Welcome! Upload your data, clean it, explore it, and visualize it — all in one app.
""")

# ------------------------------------
# STEP 1: Load Data (from file, API, URL, etc.)
# ------------------------------------
st.header("📥 Step 1: Load Your Data")

# File uploader
file = st.file_uploader("Upload data file (.csv, .tsv, .xlsx, .json):", type=['csv', 'tsv', 'xlsx', 'json'])

data_source = st.radio("Or choose another source:", ["None", "Paste API URL", "Paste Web URL (HTML table)"])

if file:
    ext = os.path.splitext(file.name)[1]
    if ext == ".csv":
        df = pd.read_csv(file)
    elif ext == ".tsv":
        df = pd.read_csv(file, sep='\t')
    elif ext == ".xlsx":
        df = pd.read_excel(file)
    elif ext == ".json":
        df = pd.read_json(file)
    st.success("✅ Data loaded successfully from uploaded file.")

elif data_source == "Paste API URL":
    api_url = st.text_input("Paste API Endpoint:")
    if api_url:
        try:
            response = requests.get(api_url)
            df = pd.DataFrame(response.json())
            st.success("✅ Data loaded successfully from API.")
        except:
            st.error("❌ Could not load data from API.")

elif data_source == "Paste Web URL (HTML table)":
    web_url = st.text_input("Paste Webpage URL:")
    if web_url:
        try:
            soup = BeautifulSoup(requests.get(web_url).text, "lxml")
            tables = pd.read_html(str(soup))
            df = tables[0]
            st.success("✅ Data loaded successfully from HTML table.")
        except:
            st.error("❌ Could not parse HTML table.")

else:
    st.info("⬆️ Upload a file or choose another data source to get started.")

# ------------------------------------
# STEP 2: Understand the Data
# ------------------------------------
if 'df' in locals():
    st.header("🔍 Step 2: Understand Your Data")

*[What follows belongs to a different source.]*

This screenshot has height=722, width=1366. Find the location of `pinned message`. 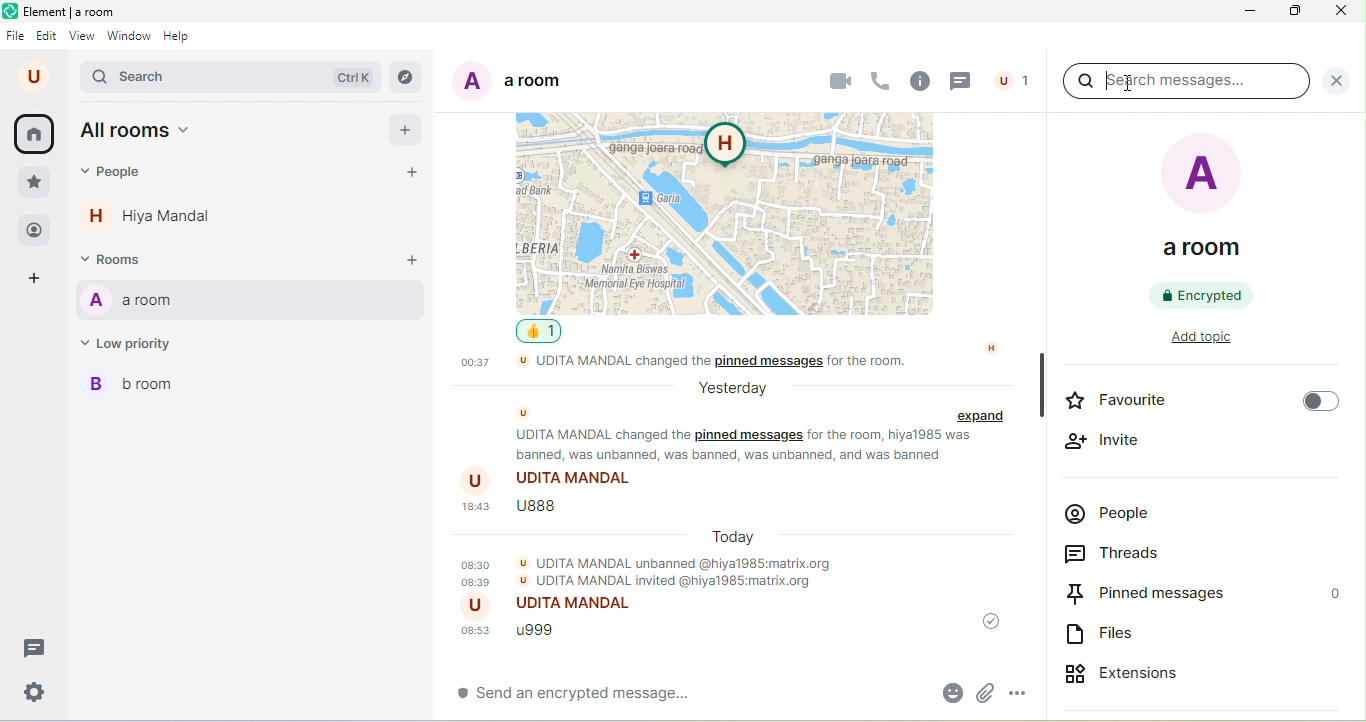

    st.write("Preview of Data:")
    st.dataframe(df.head())

    st.subheader("Summary Info:")
    st.write(df.info())
    st.write("Shape:", df.shape)
    st.write("Column Types:")
    st.write(df.dtypes)
    st.write("Missing Values:")
    st.write(df.isnull().sum())

    domain = st.selectbox("Which field does your data relate to?", ["General", "Health", "Finance", "Education", "E-commerce", "Other"])
    st.info(f"You're working with: **{domain}** data")

    # ------------------------------------
    # STEP 3: Clean Data
    # ------------------------------------
    st.header("🧹 Step 3: Clean Your Data")

    # Handle nulls
    null_strategy = st.radio("How do you want to handle missing values?", ["Drop rows", "Forward Fill", "Backward Fill", "Do nothing"])
    if null_strategy == "Drop rows":
        df.dropna(inplace=True)
        st.success("✅ Null rows dropped.")
    elif null_strategy == "Forward Fill":
        df.fillna(method='ffill', inplace=True)
        st.success("✅ Forward fill applied.")
    elif null_strategy == "Backward Fill":
        df.fillna(method='bfill', inplace=True)
        st.success("✅ Backward fill applied.")

    # Handle duplicates
    if df.duplicated().any():
        duplicate_action = st.radio("Duplicates detected. What do you want to do?", ["Drop duplicates", "Keep them"])
        if duplicate_action == "Drop duplicates":
            df.drop_duplicates(inplace=True)
            st.success("✅ Duplicates removed.")
        else:
            st.info("⚠️ Duplicates retained.")
    else:
        st.info("✅ No duplicate rows found.")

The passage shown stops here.